Reading text >>
If English is not your primary language, right click on FRST.exe/FRST64.exe and rename to FRSTEnglish.exe/FRST64English.exe

Double-click the *FRST* icon to run the tool. When the tool opens click* Yes* to disclaimer.
Press *Scan* button and wait for a while.
The scanner will produced two logs on your Desktop: *FRST.txt and Addition.txt.*
Please attach the content of these two logs in your next reply.


----------



## Juwan125 (Nov 5, 2021)

I mean the only thing is that I'm not getting a display to any of my monitors so I can't even see what I'm doing


----------



## DR.M (Sep 4, 2019)

Have you checked all the connections?


----------



## Juwan125 (Nov 5, 2021)

Yes, when my monitors stopped displaying anything I kept everything the way it was before it stopped working


----------



## DR.M (Sep 4, 2019)

I'm afraid I can't help here, since the No signal seems to be caused by something else, not malware. I will ask for moving the thread to the Windows 10 forum. When that is fixed, then we can come here again and check for malware.


----------



## Juwan125 (Nov 5, 2021)

How do I move this thread to Windows 10 forum?


----------



## DR.M (Sep 4, 2019)

You don't have to do anything. I reported it to a moderator and they are going to move it. Good luck and I'll see you when the No signal issue is resolved.


----------



## Juwan125 (Nov 5, 2021)

Okay, thank you.


----------



## Drabdr (Nov 26, 2007)

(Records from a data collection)
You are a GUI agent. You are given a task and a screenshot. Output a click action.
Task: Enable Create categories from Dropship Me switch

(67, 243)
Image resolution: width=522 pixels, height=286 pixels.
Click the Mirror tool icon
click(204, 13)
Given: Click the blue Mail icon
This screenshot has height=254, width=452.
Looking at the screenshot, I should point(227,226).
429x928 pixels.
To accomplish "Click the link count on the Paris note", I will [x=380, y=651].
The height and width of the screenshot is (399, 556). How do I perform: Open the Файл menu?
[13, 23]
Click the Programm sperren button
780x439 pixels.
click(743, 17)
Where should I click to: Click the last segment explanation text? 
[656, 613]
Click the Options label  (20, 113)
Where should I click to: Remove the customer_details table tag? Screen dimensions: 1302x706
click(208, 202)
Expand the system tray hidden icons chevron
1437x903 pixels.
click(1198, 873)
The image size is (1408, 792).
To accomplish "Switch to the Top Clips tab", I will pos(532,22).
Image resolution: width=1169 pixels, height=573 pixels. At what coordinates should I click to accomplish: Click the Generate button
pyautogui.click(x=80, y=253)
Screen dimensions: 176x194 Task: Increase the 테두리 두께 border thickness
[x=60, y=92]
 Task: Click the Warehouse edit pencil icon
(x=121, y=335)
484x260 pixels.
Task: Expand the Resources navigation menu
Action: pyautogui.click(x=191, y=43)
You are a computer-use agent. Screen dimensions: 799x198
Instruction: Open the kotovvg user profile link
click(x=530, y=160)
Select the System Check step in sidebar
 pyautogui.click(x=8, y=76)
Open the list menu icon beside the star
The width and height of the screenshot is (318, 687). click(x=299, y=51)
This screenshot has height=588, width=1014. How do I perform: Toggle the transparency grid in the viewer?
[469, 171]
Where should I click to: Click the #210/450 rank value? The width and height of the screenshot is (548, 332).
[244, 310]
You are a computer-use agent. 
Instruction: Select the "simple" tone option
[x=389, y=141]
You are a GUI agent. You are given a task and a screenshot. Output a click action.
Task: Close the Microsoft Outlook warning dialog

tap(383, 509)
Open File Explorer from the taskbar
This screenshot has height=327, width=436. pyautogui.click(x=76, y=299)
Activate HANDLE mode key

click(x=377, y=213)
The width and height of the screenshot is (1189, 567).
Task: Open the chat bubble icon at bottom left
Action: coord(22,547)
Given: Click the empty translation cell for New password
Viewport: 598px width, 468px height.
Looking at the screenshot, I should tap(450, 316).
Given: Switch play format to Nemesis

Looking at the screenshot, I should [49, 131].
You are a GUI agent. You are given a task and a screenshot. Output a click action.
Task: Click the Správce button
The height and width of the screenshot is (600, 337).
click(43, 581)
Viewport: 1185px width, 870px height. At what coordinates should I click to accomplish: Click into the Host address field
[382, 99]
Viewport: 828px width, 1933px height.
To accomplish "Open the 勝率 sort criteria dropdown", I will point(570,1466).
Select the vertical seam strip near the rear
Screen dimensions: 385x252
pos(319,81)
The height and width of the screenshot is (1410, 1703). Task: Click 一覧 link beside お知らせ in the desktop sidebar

Your tasks >>
1) List every file name that appears in the troubleshooting thread.
2) Carry on the troubleshooting thread past its last line.
These data are separate material, unrelated to the troubleshooting thread.

Responses by task >>
1) FRST.exe, FRST64.exe, FRSTEnglish.exe, FRST64English.exe, FRST.txt, Addition.txt

2)
DR.M said:


> You don't have to do anything. I reported it to a moderator and they are going to move it. Good luck and I'll see you when the No signal issue is resolved.


OK... per request discussion moved to Windows 10 forum. I also edited the title a bit for better description. However... you can totally have whatever you wish as the title. If you want something revised please let me know.

Thanks, Dr. M.


----------



## managed (May 24, 2003)

Are the monitors always blank (apart from the 'no connection' message) even just after switch on ?


----------



## Juwan125 (Nov 5, 2021)

No, I'm currently gaming on one of my monitors and it has a signal to my PS4


----------



## managed (May 24, 2003)

Is there anything at all on screen when you power on the computer (not using the PS4).


----------



## Juwan125 (Nov 5, 2021)

Nothing at all. The computer turns on fine though. I think it's my graphics card. Whatever site I visited must have burned out my GPU


----------



## Juwan125 (Nov 5, 2021)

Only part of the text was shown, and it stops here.